(Things to do)
1. From the forum thread about pyfcm bulk push sends and read timeouts, list each question the original poster asks under "So, my questions:".
2. Write what comes next in the forum thread on pyfcm bulk push sends and read timeouts, picking up after its final post.

(Page text)
-.-.-
Questions about send bulk messages and timeout

Question

Questions about send bulk messages and timeout

yurabysaha opened this issue 4 years ago · 4 comments

I can see that notify_multiple_devices in pyfcm/fcm has timeout for send request and timeout is 5.

I have near 10k registration ids and when I send push to all I can see warning in logs

Retrying (Retry(total=9, connect=None, read=None, redirect=None, status=None)) after connection broken by 'ReadTimeoutError("HTTPSConnectionPool(host='fcm.googleapis.com', port=443): Read timed out. (read timeout=5)")': /fcm/send

So, my questions:
Why this timeout is 5?
Why this error appears ?
Did all my Users receive push notifications?
As we can see retries here, did it mean that some of my users can be spammed by few same pushes?

Thank in advance!

Answer 1 · 2020-11-19T09:34:11.000Z

Are you running on GAE?

To your questions:

5 seconds was recommended as a reasonable time for a connection to succeed in a server environment to prevent tying up execution flow
the error appears either because FCM is down or there are connectivity issues from your VM to FCM API
I can't tell unless I can see the requests eventually getting successful in your logs
Nope

Answer 2 · 2020-11-19T09:54:29.000Z

@olucurious Hi, I use AWS and ECS.
How it works.
I have a Django app where I create a task for Celery -> Celery run code for send push.

I can see this warnings in my logs

[2020-11-18 19:04:33,119: INFO/MainProcess] Received task: contents.tasks.send_push_task[38226327-ae31-4fbb-a01c-5836898c9688]

[2020-11-18 19:04:38,451: WARNING/ForkPoolWorker-2] Retrying (Retry(total=9, connect=None, read=None, redirect=None, status=None)) after connection broken by 'ReadTimeoutError("HTTPSConnectionPool(host='fcm.googleapis.com', port=443): Read timed out. (read timeout=5)")': /fcm/send

[2020-11-18 19:05:11,130: INFO/ForkPoolWorker-2] Task contents.tasks.send_push_task[38226327-ae31-4fbb-a01c-5836898c9688] succeeded in 38.00989336697967s: None

By the way I got 2 same pushes on my phone, thats why i thought that it can be send twice.

What I thought.
We send request to FCM but wait only 5 seconds, we didnt get response (because we wait it no more 5 sec, but it not mean that it not finished successful) -> than retries with the same IDs, so we got few pushes, but maybe retries only happen on errors except this one (ReadTimeoutError)?
-.-.-
(Dataset section)
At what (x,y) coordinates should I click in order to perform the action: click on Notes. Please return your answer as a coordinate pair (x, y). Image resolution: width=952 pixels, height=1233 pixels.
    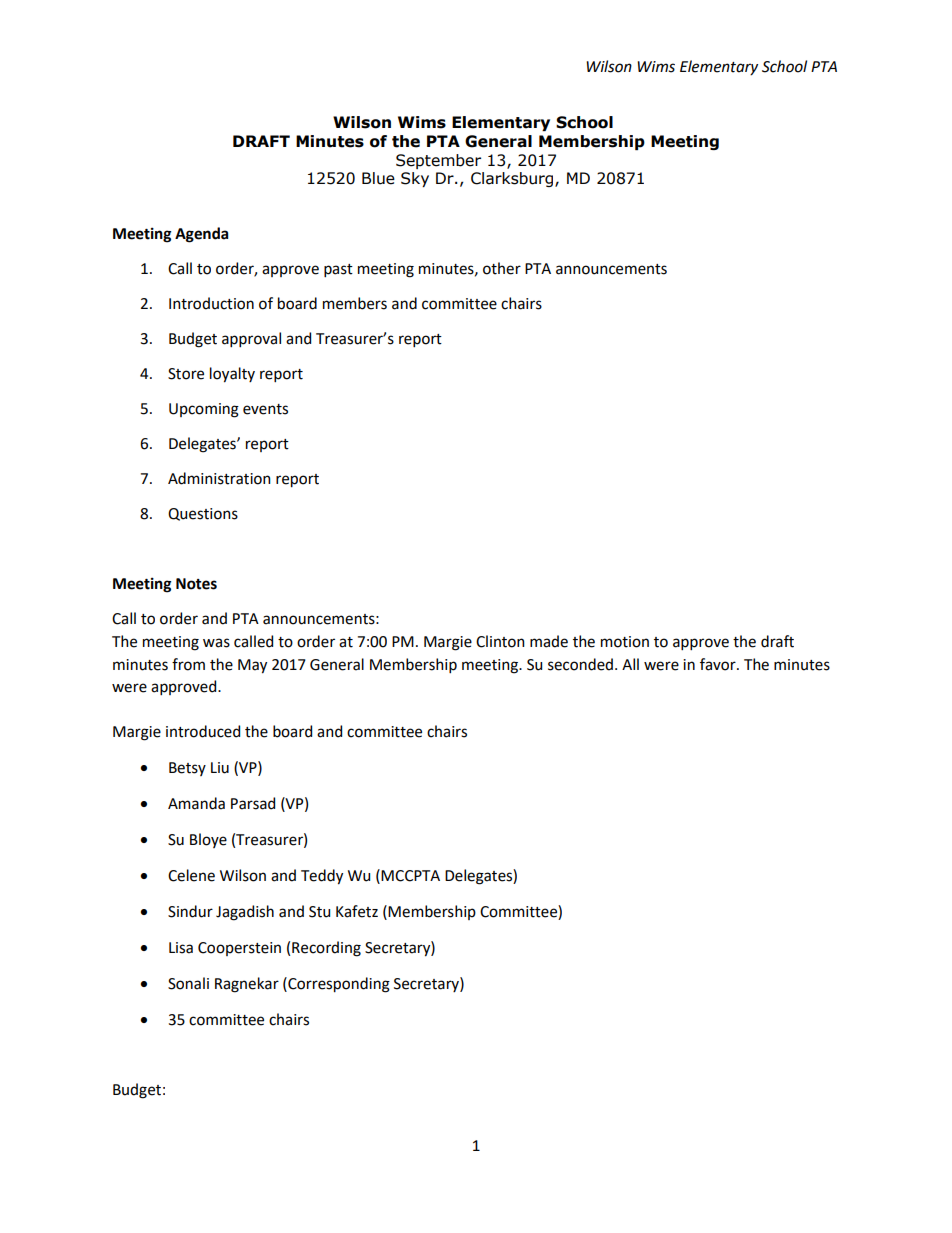
    Looking at the image, I should click on (196, 584).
-.-.-
(Answer list)
1.
- Why this timeout is 5?
- Why this error appears?
- Did all my Users receive push notifications?
- As we can see retries here, did it mean that some of my users can be spammed by few same pushes?

2.
As you can see we got warning about retry after 5 seconds from start.

By the way, I checked firebase-admin-python (official library) and I can see that they have a 120 seconds for timeout
https://github.com/firebase/firebase-admin-python/blob/master/firebase_admin/messaging.py#L333
https://github.com/firebase/firebase-admin-python/blob/master/firebase_admin/_http_client.py#L35

Answer 3 · 2020-11-28T15:30:16.000Z

@olucurious Ok, I setup timeout to 0.1 second for simulate this bug that I has on my production.
So, I run Celery and try to send push as a task to me.
What I can see as a result:

[2020-11-28 15:18:43,123: INFO/MainProcess] Received task: contents.tasks.send_push_task[138776e3-9af2-488c-ac8e-3994e32ca97b]  
[2020-11-28 15:18:43,717: WARNING/ForkPoolWorker-4] Retrying (Retry(total=9, connect=None, read=None, redirect=None, status=None)) after connection broken by 'ReadTimeoutError("HTTPSConnectionPool(host='fcm.googleapis.com', port=443): Read timed out. (read timeout=0.1)")': /fcm/send
[2020-11-28 15:18:45,956: WARNING/ForkPoolWorker-4] Retrying (Retry(total=8, connect=None, read=None, redirect=None, status=None)) after connection broken by 'ReadTimeoutError("HTTPSConnectionPool(host='fcm.googleapis.com', port=443): Read timed out. (read timeout=0.1)")': /fcm/send
[2020-11-28 15:18:50,172: WARNING/ForkPoolWorker-4] Retrying (Retry(total=7, connect=None, read=None, redirect=None, status=None)) after connection broken by 'ReadTimeoutError("HTTPSConnectionPool(host='fcm.googleapis.com', port=443): Read timed out. (read timeout=0.1)")': /fcm/send
.........

Also, I got more than one push on my device!

I guess it need to be fixed, better way it is increase this timeout.
I checked my logs and can see that this bug appears almost every time when we send push to all users (more than 10k)

Hope, I helped to someone to prevent bug that I got in production.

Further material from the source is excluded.